Business Impacted by DOGE: Is M&A the Answer?
Published
This is not another article highlighting the sweeping changes directed by the Department of Government Efficiency (DOGE), because frankly government contractors and down-stream businesses are already feeling them. Since these impacts will continue and likely increase for years to come, a discussion on ensuring the survival of our businesses is more fitting. When cutting costs and streamlining operations is not enough, a merger or acquisition might be the right strategic move.
Adapt or Perish
Some GovCons are laying off significant portions of their workforce because they cannot instantaneously acquire new clients to replace suddenly lost or renegotiated government work. Though this initially impacts front-line employees, support staff must be trimmed too; otherwise, indirect costs devour remaining income and escalate your Wrap Rate (i.e., indirect costs divided by direct labor costs).

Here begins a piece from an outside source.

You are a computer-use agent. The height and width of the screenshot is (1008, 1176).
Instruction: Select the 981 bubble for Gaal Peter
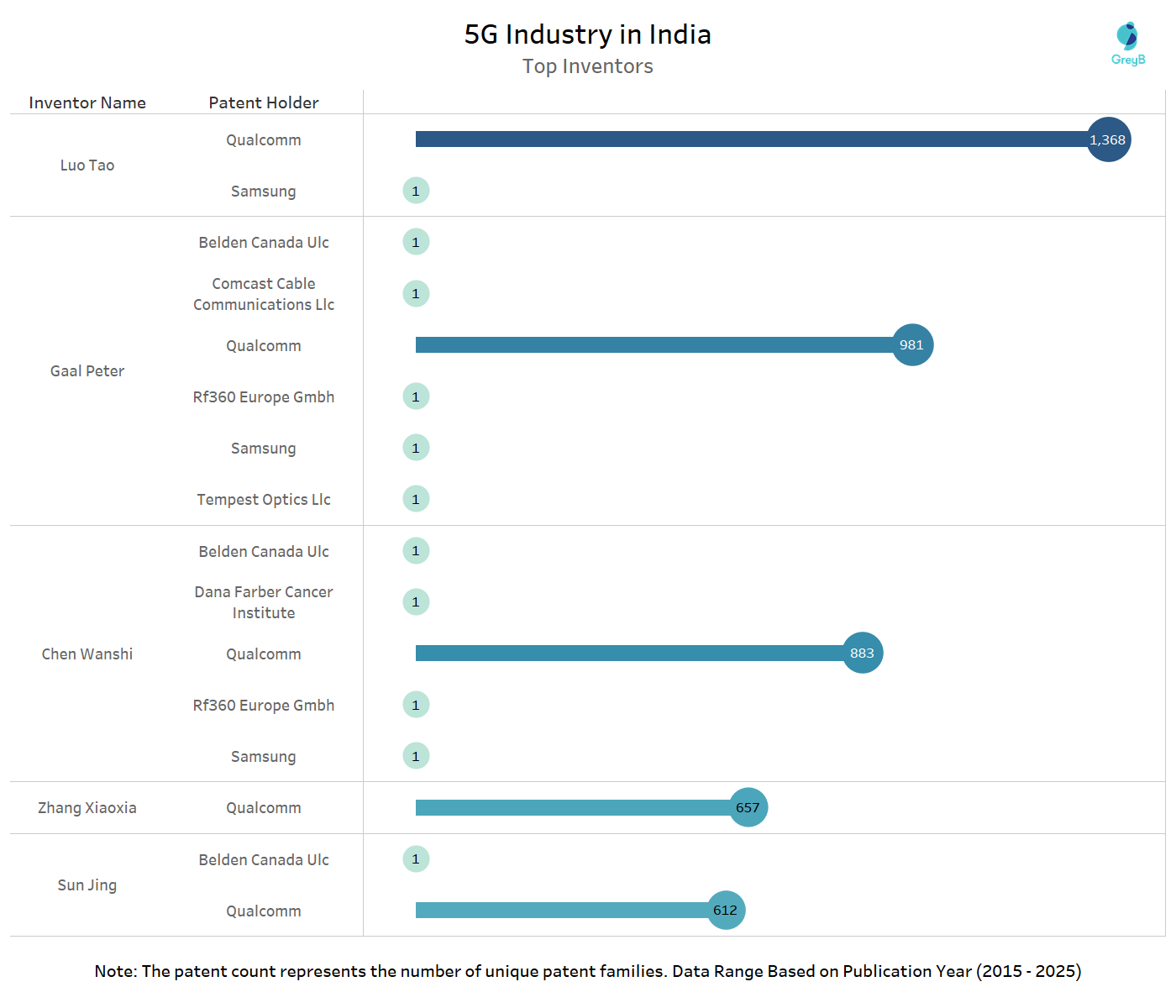coord(912,344)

Contractors are also now under increased scrutiny for efficiency, accountability, and transparency, at the risk of losing credibility and, ultimately, any remaining contracts. But unless businesses were actively tracking these goals before DOGE, they may perceive adding these metrics as paradoxical…the “you can only choose two” dilemma (e.g.):
Building accountability and transparency require additional work, supported by more staff, which increases costs, therefore decreases efficiency.

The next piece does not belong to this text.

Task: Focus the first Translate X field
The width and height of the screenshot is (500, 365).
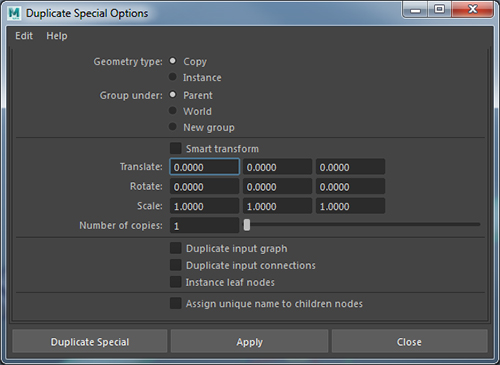Action: [204, 167]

For smaller contractors, and those who exclusively support the federal government, the impact is even more pronounced. A narrower client base and limited access to diverse resources make it difficult to absorb the financial shocks. As the same number of businesses vie for fewer contracts, these firms may struggle to survive without significant changes to their business models.
M&A as a Solution
Inevitably, DOGE is going to push some GovCon leaders to adopt the mantra of many movie heroes who reach their limits after years of stress, turmoil, and risk: “I’m getting too old for this #*%&” – creating an opportunity for those needing to grow or diversify? Contractors who choose to remain in the game are recognizing it may no longer be viable to go it alone; a merger or acquisition is likely the best way to position their company for long-term success, to:
- Rebuild Economies of Scale:
- streamline operations and reduce redundancies, and spread indirect costs across more direct workers
- consolidate from multiple headquarters buildings, production facilities, etc.
- Strategically Compete:
- combined portfolio offers greater capabilities, relevant experience, and past performance across more government agency clients
- merging with a certified woman-, veteran-, or other minority-owned business opens doors for priority bid selection
- vertical integration and well-placed regional hubs may decrease cost and better serve clients
- Talent and Creativity: integrate the talent and best practices from both companies to enhance delivery of high-quality services and generate creative solutions to changing government priorities
- Market Expansion: new geographic regions and industries open the combined organization to markets and customer segments to create a more diversified client portfolio to reduce risk
The Path Forward
Firms considering M&A must conduct thorough due diligence, assess cultural compatibility, and develop and implement a clear integration plan. This is not business-as-usual, so partnering with an experienced advisor, like Visionary Growth Advisors, can help ensure a successful transition and maximize the benefits of the merger or acquisition.
DOGE’s cost-cutting measures are reshaping the federal contracting landscape, creating both challenges and opportunities for government contractors. For those impacted, M&A represents a strategic option to adapt, innovate, and thrive in this new era of efficiency. By embracing change and exploring collaborative solutions, contractors can not only survive but also emerge stronger and more competitive for the years to come.